- **EXTRACT PROVIDED**
In connection with the closing of the transaction, Emergent entered into various agreements with Seller and their affiliates, including: (1) a pre-novation agreement pursuant to which Seller is subcontracting to Emergent the rights and obligations of Seller under the CDC agreement until novation of the CDC agreement to Emergent is effective; (2) a bulk manufacturing agreement for a ten-year term under which Emergent will manufacture the Seller's Japanese encephalitis virus vaccine ("JEVV") on behalf of Seller at the cGMP manufacturing facility located in Canton, Massachusetts acquired by Emergent in connection with the transaction; and (3) a transitional services agreement pursuant to which Seller will be performing certain services on behalf of Emergent for a limited period of time following the closing of the transaction.

The completion of the acquisition follows the satisfaction or waiver by the parties, as applicable, of all closing conditions, including termination of the waiting period under the Hart-Scott-Rodino Antitrust Improvements Act of 1976, as amended.

Additional information and details regarding the Agreement and the acquisition were previously disclosed in Item 1.01 of Emergent's Form 8-K filed on July 14, 2017, which is incorporated by reference into this Item 2.01. The foregoing description of the terms and conditions of the Agreement does not purport to be complete and is qualified in its entirety by reference to the full text of the Agreement, which was filed as Exhibit 2 to Emergent's Form 8-K filed on July 14, 2017.

- **WORK TO COMPLETE**
Can you turn the paragraph of the Emergent acquisition excerpt that begins "In connection with the closing of the transaction" into a shorter bulleted list that keeps its main facts? The records that follow come from a separate source.

- **RECORDED INFORMATION**
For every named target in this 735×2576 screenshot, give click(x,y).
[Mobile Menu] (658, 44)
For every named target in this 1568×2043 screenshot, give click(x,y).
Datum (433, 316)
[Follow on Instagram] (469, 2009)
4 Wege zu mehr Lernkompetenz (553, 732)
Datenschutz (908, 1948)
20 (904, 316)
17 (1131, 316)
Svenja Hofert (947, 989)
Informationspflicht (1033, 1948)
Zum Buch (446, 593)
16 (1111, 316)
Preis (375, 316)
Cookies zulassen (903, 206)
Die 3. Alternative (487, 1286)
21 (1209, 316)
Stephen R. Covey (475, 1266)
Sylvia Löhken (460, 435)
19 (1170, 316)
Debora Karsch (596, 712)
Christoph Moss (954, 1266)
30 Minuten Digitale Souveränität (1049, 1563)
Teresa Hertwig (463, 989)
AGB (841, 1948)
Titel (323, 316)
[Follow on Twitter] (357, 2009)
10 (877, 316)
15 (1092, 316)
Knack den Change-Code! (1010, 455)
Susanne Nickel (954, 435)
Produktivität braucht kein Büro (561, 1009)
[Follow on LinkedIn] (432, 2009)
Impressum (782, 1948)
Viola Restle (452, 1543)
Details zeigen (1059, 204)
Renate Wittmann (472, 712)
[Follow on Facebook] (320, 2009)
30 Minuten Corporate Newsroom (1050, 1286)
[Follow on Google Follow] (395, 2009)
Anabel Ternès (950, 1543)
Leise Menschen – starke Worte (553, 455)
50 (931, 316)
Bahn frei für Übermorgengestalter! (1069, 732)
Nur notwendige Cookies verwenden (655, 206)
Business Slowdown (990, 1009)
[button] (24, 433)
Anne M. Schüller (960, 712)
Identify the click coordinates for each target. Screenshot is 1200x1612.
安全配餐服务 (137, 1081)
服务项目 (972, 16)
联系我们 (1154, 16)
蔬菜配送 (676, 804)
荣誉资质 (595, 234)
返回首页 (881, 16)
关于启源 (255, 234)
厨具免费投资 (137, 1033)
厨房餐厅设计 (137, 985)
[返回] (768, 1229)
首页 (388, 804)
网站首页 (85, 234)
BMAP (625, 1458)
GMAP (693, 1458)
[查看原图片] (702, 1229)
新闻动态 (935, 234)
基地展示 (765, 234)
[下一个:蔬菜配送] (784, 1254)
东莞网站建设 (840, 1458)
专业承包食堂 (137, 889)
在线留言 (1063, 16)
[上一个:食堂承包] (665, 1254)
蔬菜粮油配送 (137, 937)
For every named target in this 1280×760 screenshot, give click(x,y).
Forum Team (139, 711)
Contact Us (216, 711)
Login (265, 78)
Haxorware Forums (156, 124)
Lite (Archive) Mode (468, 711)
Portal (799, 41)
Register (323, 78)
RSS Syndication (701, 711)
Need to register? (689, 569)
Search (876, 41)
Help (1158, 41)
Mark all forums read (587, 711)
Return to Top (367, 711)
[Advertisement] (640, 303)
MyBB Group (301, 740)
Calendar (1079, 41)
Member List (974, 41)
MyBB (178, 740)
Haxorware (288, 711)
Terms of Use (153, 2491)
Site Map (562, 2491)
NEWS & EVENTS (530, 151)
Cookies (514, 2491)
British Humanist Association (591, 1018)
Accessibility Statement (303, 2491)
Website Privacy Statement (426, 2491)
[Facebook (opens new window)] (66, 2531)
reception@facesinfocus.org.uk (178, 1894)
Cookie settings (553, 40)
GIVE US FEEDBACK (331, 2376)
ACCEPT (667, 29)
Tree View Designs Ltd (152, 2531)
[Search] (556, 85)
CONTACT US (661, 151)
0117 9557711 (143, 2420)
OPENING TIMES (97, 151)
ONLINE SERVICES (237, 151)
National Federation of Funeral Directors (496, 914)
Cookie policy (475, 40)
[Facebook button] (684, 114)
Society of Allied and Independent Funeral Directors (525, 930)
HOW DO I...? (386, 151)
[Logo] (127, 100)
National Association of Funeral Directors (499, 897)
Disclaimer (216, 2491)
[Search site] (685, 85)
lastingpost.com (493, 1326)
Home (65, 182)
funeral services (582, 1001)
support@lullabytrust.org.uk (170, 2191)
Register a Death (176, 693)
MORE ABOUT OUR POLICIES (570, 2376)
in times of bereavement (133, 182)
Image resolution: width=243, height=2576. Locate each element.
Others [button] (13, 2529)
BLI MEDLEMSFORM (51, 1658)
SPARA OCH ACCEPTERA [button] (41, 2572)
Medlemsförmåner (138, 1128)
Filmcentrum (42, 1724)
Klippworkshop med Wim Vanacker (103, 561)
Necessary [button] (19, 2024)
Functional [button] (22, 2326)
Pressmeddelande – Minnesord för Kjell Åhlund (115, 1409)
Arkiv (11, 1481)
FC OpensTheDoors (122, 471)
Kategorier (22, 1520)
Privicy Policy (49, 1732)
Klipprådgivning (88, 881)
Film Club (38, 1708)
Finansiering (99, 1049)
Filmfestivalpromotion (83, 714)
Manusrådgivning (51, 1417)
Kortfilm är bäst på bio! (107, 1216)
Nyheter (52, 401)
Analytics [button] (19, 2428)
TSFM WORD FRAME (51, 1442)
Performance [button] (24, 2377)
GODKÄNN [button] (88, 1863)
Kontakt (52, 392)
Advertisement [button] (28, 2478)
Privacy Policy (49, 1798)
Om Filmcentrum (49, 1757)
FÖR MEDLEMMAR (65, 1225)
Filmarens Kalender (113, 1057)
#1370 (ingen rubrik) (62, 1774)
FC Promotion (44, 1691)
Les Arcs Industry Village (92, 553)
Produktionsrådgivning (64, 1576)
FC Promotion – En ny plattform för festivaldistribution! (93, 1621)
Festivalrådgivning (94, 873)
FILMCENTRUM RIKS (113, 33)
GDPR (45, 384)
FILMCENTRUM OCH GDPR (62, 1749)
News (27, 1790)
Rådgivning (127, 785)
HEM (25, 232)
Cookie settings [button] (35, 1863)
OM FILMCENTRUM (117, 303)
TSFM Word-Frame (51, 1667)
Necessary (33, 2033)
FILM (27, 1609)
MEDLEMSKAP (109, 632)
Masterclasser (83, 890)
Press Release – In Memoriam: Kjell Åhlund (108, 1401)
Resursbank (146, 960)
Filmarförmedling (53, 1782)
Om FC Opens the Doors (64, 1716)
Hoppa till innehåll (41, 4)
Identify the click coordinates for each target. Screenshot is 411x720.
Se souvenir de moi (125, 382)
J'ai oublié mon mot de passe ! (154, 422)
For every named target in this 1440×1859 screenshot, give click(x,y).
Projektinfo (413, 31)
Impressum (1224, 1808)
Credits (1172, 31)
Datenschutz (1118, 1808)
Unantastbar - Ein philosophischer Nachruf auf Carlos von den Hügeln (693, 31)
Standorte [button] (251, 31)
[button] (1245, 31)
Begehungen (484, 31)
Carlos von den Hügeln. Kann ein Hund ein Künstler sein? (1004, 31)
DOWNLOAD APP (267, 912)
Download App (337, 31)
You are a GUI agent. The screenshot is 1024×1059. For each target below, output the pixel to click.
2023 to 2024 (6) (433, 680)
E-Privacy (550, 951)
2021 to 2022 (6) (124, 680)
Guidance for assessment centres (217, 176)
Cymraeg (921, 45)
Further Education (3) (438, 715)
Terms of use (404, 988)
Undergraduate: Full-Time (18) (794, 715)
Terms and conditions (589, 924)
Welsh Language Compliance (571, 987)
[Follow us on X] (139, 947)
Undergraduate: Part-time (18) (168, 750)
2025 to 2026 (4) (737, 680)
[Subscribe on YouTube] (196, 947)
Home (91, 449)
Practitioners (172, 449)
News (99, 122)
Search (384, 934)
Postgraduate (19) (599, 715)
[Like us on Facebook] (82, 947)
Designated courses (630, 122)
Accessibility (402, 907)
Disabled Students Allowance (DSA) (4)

- **RESULT**
At the closing, Emergent entered into several agreements with Seller and its affiliates:
- **Pre-novation agreement:** Seller subcontracts its rights and obligations under the CDC agreement to Emergent until novation of that agreement to Emergent takes effect.
- **Bulk manufacturing agreement (ten-year term):** Emergent manufactures Seller's Japanese encephalitis virus vaccine (JEVV) for Seller at the cGMP facility in Canton, Massachusetts, which Emergent acquired in the transaction.
- **Transitional services agreement:** Seller performs certain services for Emergent for a limited period after the closing.